SC upholds conviction, jail term vs Drilon critic

THE Supreme Court affirmed the conviction and imprisonment of former Iloilo provincial administrator Manuel Mejorada over his social media posts against Senate Minority Leader Franklin Drilon.

In a resolution dated June 10, 2019, the Supreme Court’s Second Division affirmed the Sept 18, 2018 decision of the Court of Appeals finding Mejorada guilty of four counts of libel.

In March 2019, the CA also affirmed with modification the decision of the Regional Trial Court Branch 118 in Pasay City finding Mejorada guilty of the same charges.

The court sentenced him in each of the cases to suffer imprisonment of two years and four months and one day, as minimum, to four years and two months, as maximum, to be served simultaneously.

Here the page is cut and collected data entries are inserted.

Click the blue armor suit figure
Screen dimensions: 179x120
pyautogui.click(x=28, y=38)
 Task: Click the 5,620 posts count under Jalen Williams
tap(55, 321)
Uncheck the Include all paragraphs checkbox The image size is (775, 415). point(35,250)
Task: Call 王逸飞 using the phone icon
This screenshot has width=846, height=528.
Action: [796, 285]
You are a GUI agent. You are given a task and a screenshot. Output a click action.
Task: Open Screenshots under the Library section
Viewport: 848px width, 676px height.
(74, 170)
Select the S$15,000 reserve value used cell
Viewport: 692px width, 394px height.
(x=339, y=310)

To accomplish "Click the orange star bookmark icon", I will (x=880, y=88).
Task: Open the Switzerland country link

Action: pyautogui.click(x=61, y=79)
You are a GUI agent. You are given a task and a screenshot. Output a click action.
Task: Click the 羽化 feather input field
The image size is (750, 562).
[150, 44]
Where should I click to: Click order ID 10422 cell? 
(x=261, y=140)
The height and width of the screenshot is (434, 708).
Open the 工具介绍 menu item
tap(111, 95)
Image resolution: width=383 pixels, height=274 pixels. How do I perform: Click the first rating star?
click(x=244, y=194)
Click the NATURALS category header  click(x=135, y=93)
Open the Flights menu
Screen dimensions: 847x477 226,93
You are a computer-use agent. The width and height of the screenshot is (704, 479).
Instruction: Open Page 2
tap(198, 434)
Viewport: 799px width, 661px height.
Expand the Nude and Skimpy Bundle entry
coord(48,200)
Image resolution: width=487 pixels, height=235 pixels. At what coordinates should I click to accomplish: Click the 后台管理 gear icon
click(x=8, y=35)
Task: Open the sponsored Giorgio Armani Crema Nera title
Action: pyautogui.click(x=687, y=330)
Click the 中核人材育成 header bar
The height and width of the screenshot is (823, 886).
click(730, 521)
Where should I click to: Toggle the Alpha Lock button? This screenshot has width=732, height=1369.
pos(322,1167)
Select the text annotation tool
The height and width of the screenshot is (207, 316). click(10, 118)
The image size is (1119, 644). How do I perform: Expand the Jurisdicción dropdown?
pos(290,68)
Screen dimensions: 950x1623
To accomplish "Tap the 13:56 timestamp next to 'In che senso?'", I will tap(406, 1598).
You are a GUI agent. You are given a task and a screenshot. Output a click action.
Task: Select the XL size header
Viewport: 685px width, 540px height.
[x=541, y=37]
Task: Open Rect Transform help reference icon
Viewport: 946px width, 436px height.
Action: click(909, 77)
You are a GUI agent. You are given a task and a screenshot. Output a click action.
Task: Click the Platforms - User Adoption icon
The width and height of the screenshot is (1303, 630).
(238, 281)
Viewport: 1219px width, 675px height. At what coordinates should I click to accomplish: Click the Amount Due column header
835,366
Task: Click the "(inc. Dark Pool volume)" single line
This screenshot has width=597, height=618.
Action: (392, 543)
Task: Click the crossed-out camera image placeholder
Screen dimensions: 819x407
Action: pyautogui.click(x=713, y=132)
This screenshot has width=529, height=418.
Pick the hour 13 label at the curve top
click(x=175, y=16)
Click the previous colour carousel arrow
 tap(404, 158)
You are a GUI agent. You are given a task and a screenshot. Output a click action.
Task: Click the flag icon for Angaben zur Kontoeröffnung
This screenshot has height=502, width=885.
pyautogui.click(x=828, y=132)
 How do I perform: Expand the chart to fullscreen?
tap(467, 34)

“After a judicious study of the case, the Court resolves to deny the instant petition and affirm the September 18, 2018 decision and the March 7, 2019 resolution of the Court of Appeals,” the SC resolution reads.

“As correctly ruled by the CA, the elements of libel were sufficiently established by the prosecution,” it added.

Drilon welcomed the decision of the court against Mejorada.

“We welcome the High Court’s decision. I have nothing else to leave behind except my reputation, so I am grateful for this favorable decision,” Drilon said.

The High Court further said that “it was not necessary to establish that the publication was motivated by any malice since the articles were not privileged communication or fair comments; thus, malice is presumed.”

The SC also agreed with the CA in affirming the penalty of imprisonment rather than a fine.

“The Court did not remove the discretion of the trial courts to impose imprisonment if, under the circumstances, a fine was insufficient to meet the demands of substantial justice or would depreciate the seriousness of the offense,” the court said.



In a phone interview, Mejorada said he was surprised by the SC’s swift decision on his case.

“We filed our appeal in April or May 2019, but by June 10, the court already had a decision. The swift judgment is very surprising,” Mejorada said.

He said he will appeal his case to the SC en banc.

In law, an en banc session (French for “in bench”) is a session in which a case is heard before all the judges of a court (before the entire bench) rather than by a panel of judges selected from them.